For this recipe, you’ll need about 2 lbs asparagus, sliced onions and garlic, and some fresh
dill fronds. It makes approximately 2 quarts of pickles. You can easily double or triple this recipe as well!

Brine:
– 3 cups water
– 3 cups vinegar
– 3 tbsp kosher salt
– 2 tbsp dill seed
– 1 tbsp black peppercorns
– 1 tsp chile flakes
– 1 tsp coriander (optional)
– 1 tsp black mustard seeds (optional)

1. Sterilize 2 quart canning jars,lids & rings. Keep warm & clean.

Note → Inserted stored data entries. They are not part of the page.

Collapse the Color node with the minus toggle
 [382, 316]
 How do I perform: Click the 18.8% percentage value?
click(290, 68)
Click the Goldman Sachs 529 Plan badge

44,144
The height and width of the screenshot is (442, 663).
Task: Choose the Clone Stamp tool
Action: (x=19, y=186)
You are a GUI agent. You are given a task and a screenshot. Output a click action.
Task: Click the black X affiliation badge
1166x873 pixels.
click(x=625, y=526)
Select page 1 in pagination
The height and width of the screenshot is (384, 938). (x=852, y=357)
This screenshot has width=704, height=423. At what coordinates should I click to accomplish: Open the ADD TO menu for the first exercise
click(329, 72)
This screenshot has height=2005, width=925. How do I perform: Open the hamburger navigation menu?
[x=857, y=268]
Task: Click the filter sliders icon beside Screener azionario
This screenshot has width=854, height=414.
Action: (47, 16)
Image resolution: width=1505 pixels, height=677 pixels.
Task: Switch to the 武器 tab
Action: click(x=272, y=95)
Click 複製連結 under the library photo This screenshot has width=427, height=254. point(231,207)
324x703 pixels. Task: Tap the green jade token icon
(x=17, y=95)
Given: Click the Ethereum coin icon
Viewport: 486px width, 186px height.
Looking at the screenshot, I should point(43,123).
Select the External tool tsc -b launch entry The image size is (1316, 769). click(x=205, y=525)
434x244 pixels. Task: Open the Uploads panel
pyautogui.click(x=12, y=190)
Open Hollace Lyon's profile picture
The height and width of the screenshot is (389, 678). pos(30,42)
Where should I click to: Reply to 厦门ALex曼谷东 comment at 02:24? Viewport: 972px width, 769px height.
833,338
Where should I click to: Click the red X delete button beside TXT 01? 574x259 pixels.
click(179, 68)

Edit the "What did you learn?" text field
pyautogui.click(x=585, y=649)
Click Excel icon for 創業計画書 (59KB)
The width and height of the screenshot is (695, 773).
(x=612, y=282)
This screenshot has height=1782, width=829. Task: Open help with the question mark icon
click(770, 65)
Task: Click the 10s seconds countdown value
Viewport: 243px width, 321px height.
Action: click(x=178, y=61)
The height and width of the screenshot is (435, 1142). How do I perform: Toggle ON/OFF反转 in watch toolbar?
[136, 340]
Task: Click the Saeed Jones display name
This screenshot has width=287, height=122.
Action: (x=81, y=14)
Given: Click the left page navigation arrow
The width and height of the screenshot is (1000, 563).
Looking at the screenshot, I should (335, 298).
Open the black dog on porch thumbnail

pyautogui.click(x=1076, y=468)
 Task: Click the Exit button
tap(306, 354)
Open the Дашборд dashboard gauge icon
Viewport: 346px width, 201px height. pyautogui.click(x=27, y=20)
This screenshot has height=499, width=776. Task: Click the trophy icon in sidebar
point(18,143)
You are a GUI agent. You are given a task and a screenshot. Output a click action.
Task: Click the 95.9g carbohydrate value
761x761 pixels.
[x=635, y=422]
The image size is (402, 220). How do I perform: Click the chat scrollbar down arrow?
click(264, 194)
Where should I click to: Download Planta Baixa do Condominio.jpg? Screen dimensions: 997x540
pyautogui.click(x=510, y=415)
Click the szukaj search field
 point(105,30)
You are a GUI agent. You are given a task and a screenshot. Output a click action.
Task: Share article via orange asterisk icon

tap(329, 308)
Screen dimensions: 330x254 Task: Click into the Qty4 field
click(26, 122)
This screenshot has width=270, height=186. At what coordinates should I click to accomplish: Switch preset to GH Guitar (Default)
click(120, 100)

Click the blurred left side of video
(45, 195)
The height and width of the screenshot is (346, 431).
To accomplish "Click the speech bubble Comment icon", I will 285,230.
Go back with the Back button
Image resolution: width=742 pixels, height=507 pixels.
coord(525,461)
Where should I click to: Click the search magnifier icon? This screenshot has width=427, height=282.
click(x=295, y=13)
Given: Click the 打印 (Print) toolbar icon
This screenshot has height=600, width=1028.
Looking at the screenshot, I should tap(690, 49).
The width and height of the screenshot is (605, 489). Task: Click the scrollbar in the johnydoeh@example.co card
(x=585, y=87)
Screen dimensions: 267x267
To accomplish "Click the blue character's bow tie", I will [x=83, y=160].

2. Rinse asparagus and cut to fit jars. (Save ends for soup!)

3. Blanch the asparagus for 10 seconds in boiling water and place into ice water immediately to stop the cooking, then drain.

4. Into a pan place vinegar, water and spices. Place on high heat and bring to a boil for 5 minutes.

5. Place asparagus, a couple of dill fronds, a couple of onion slices, and a few pieces of garlic into each jar. The asparagus shrinks a bit when you cook it, so you’ll be able to fit more into a jar than you originally think. I used a butter knife to squeeze the aspargus in the jar to make room for more pieces.

6. Pour some of the vinegar solution into each jar. Slide a knife carefully around the filled jar to
release any air bubbles. Wipe rims and jar sides clean and place lid and ring on and hand tighten.

7. Let cool for a few hours, then store in the refrigerator. Ready to eat in 2 days!